やること:
1. EPDM発泡体についての文章にある次の一文を英語に訳すと、どうなりますか？「本発明は、EPDM発泡体、そのEPDM発泡体を備えるシール材、および、EPDM発泡体の製造方法に関する。」
2. EPDM発泡体についての文章によると、発泡組成物に含まれる発泡剤は、エチレン・プロピレン・ジエンゴム100重量部に対して何重量部ですか？
***** 読解文 *****
説明

EPDM発泡体、その製造方法およびシール材

【課題】N−ニトロソジメチルアミンおよびN−ニトロソジエチルアミンの発生を低減させることができながら、柔軟性を向上させることができるEPDM発泡体、そのEPDM発泡体を備えるシール材、および、EPDM発泡体の製造方法を提供すること。
【解決手段】
チオウレア系加硫促進剤、チアゾール系加硫促進剤、ジチオカルバミン酸系加硫促進剤およびチウラム系加硫促進剤を、チオウレア系加硫促進剤/チアゾール系加硫促進剤/ジチオカルバミン酸系加硫促進剤/チウラム系加硫促進剤の重量比率として、1〜20/1〜20/1〜20/1〜30の割合で含有している加硫発泡剤を用いて、エチレン・プロピレン・ジエンゴム100重量部に対して、加硫剤0.1〜5重量部と、加硫促進剤0.1〜10重量部と、発泡剤1〜30重量部と、発泡助剤とを含有する発泡組成物を発泡させることにより、EPDM発泡体を得る。

【発明の詳細な説明】
【技術分野】
【0001】
本発明は、EPDM発泡体、そのEPDM発泡体を備えるシール材、および、EPDM発泡体の製造方法に関する。詳しくは、各種産業製品のシール材として好適に用いられるEPDM発泡体、そのEPDM発泡体を備えるシール材、および、EPDM発泡体の製造方法に関する。
【背景技術】
【0002】
従来より、各種産業製品のシール材として、耐久性の観点から、エチレン・プロピレン・ジエンゴム(以下、EPDMと記載する。)を、発泡剤により発泡して得られるEPDM発泡体が知られている。
***** 抽出データ *****
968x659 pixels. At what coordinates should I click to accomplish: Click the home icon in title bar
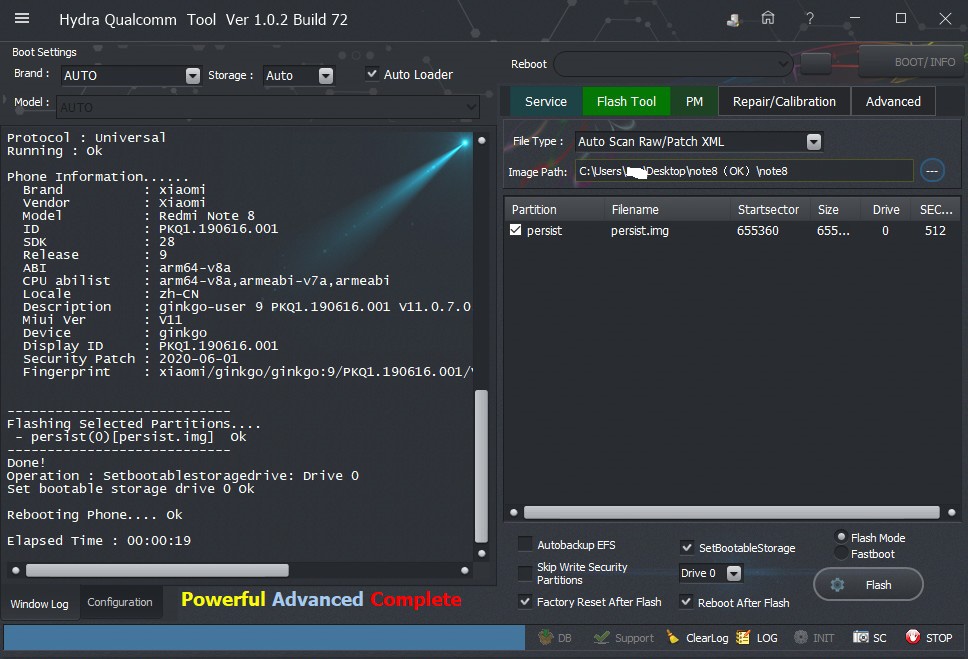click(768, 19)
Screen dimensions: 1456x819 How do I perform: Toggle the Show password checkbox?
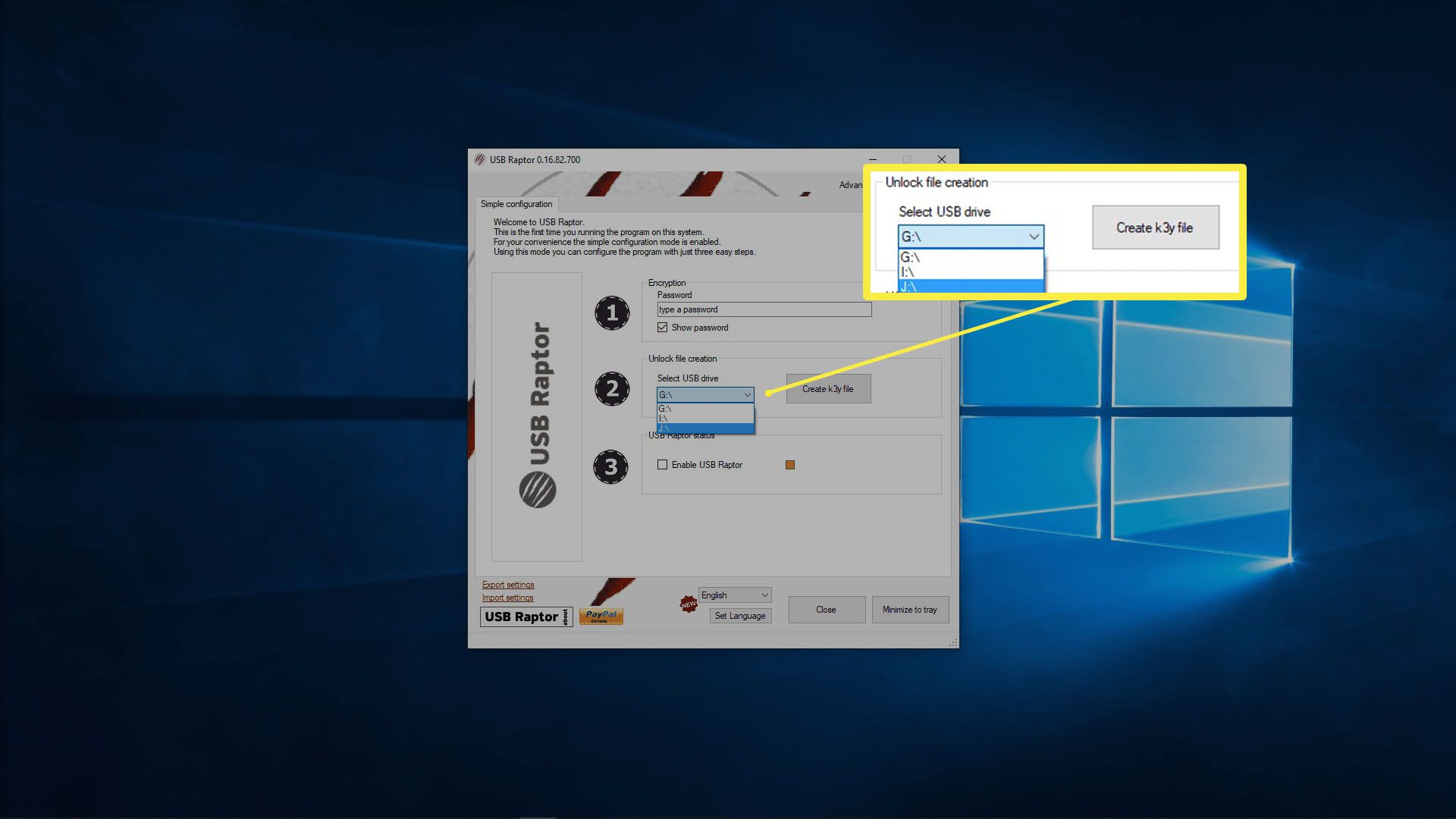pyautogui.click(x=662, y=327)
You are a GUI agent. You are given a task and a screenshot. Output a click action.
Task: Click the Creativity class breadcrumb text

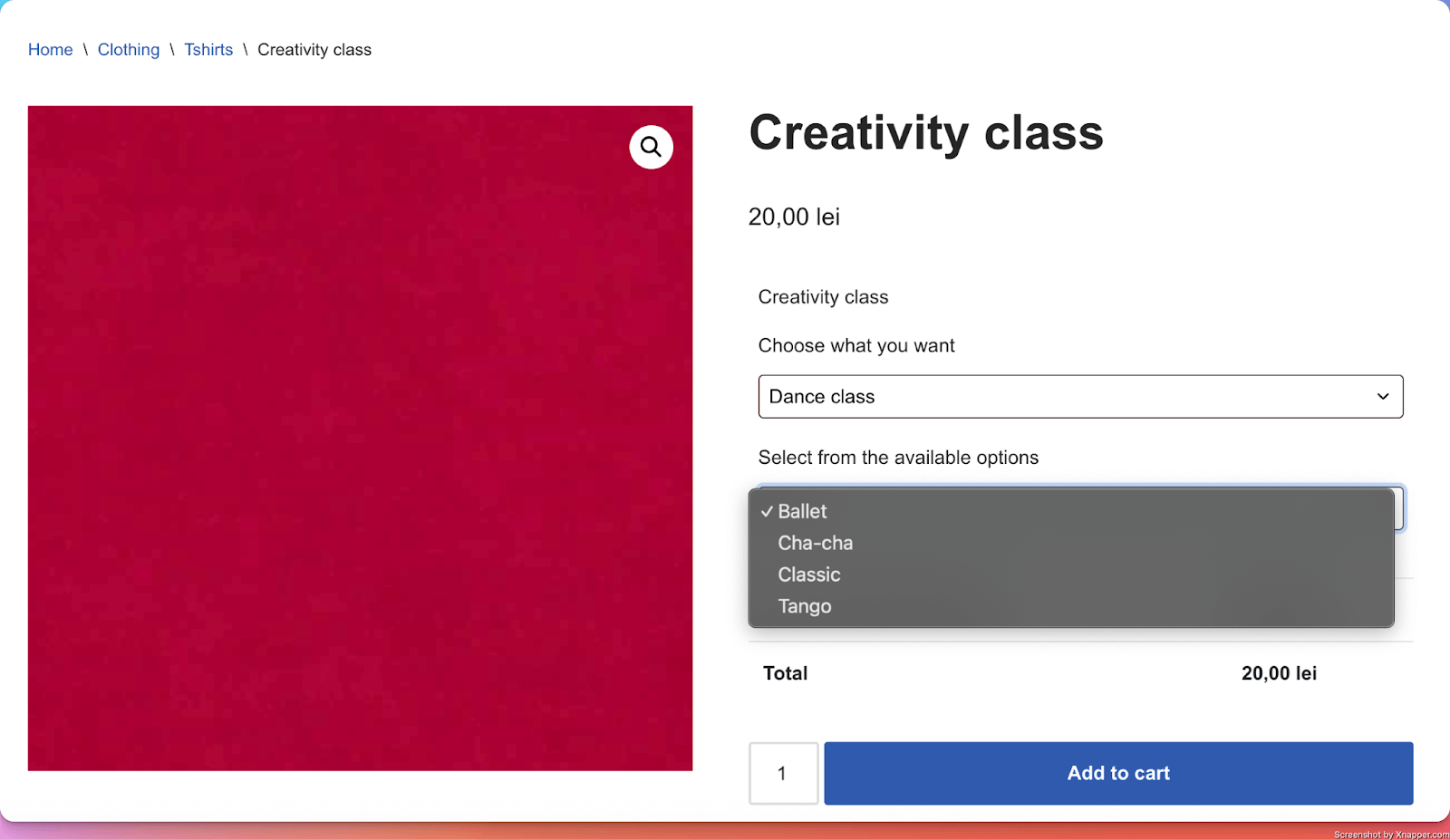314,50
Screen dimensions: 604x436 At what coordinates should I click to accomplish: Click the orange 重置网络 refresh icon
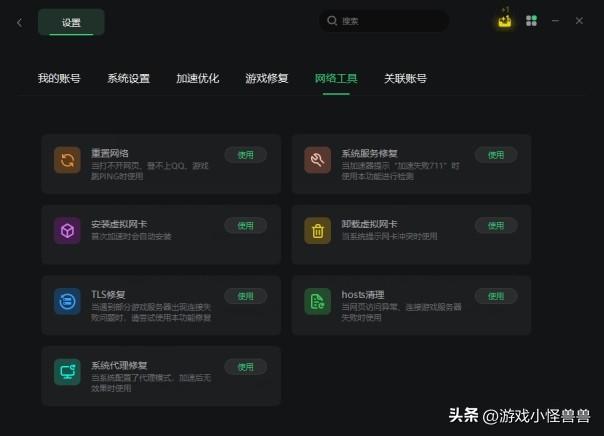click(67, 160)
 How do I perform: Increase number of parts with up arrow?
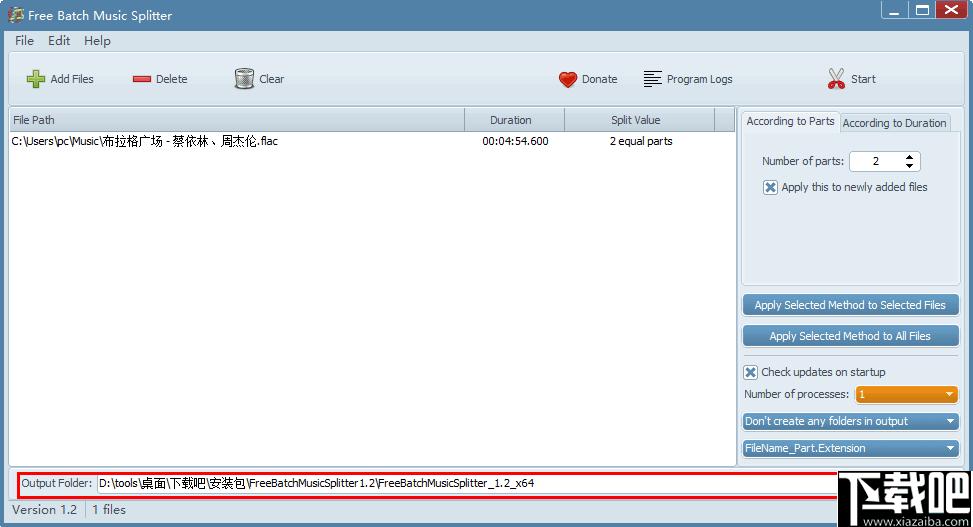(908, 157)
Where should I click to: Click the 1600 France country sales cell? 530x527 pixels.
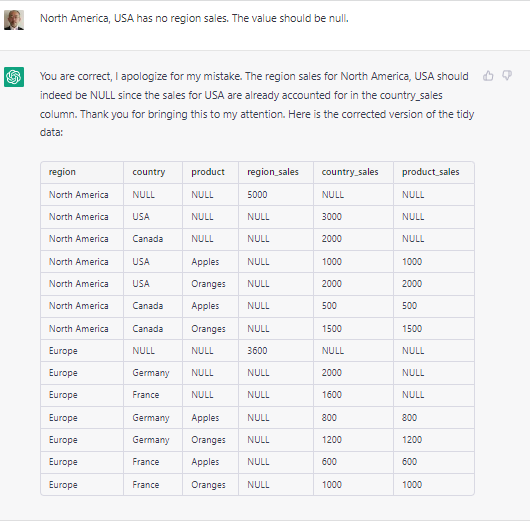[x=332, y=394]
*****
***** 抽出データ *****
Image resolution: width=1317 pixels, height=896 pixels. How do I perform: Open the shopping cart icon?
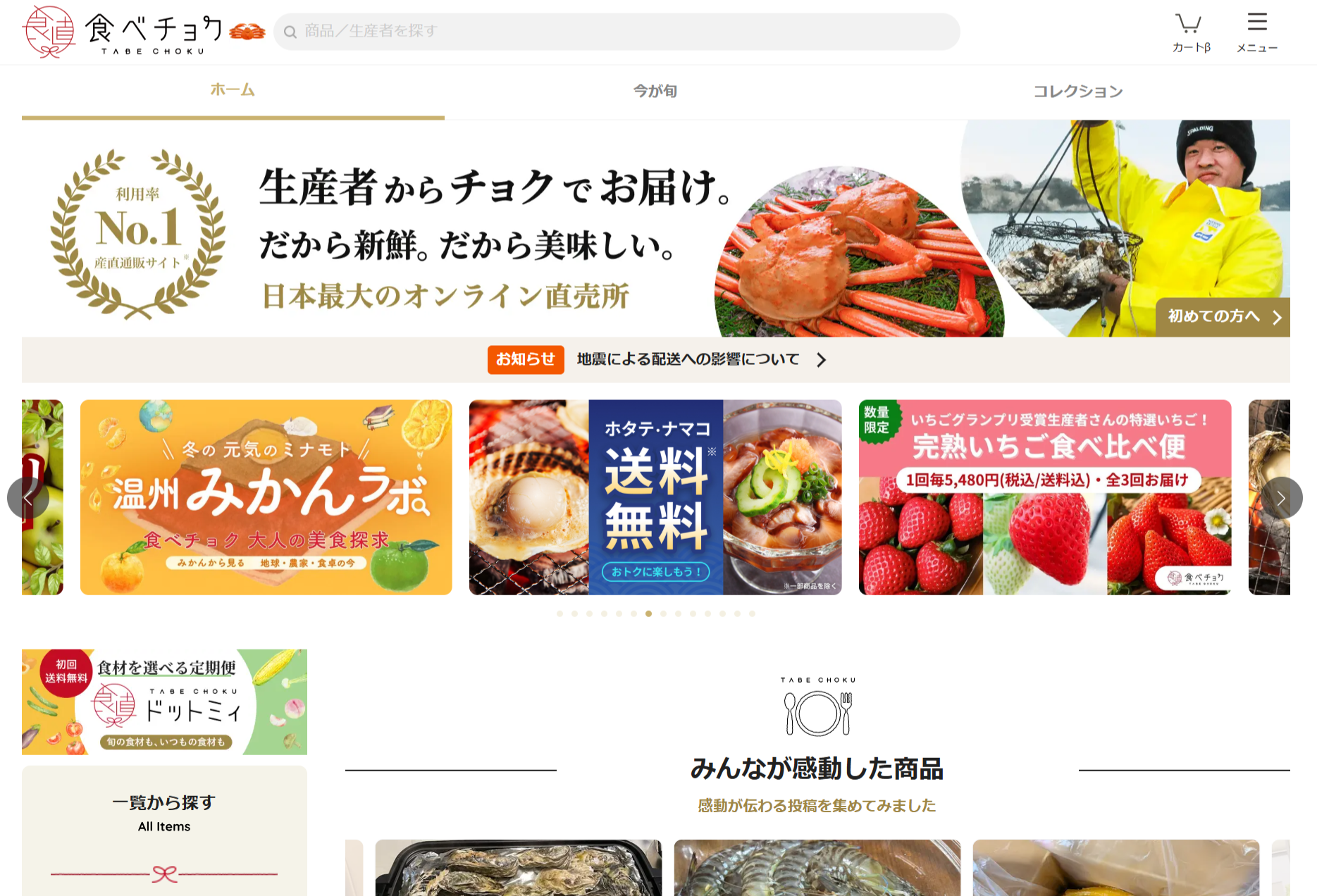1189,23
*****
***** 抽出データ *****
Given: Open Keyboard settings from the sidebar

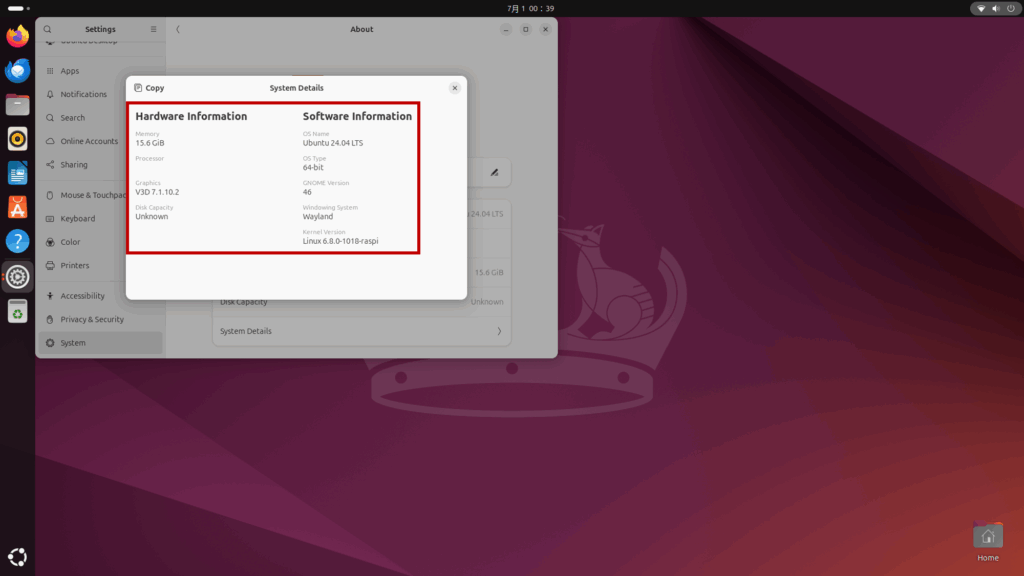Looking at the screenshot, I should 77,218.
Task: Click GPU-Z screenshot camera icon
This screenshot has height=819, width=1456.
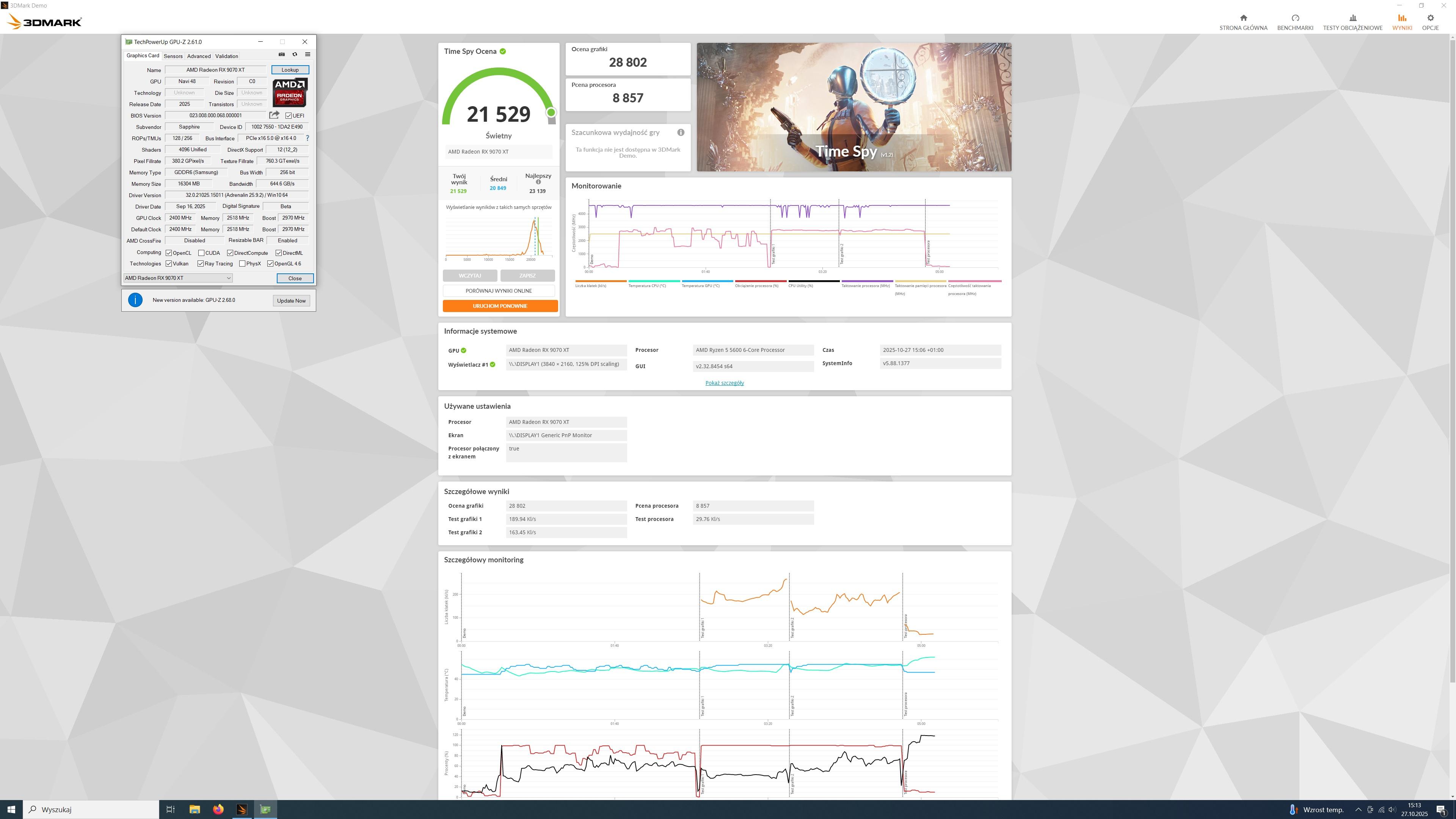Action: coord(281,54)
*****
各問の解答:
1. The present invention relates to an EPDM foam, a sealing material including the EPDM foam, and a method for producing the EPDM foam.

2. 1〜30重量部です。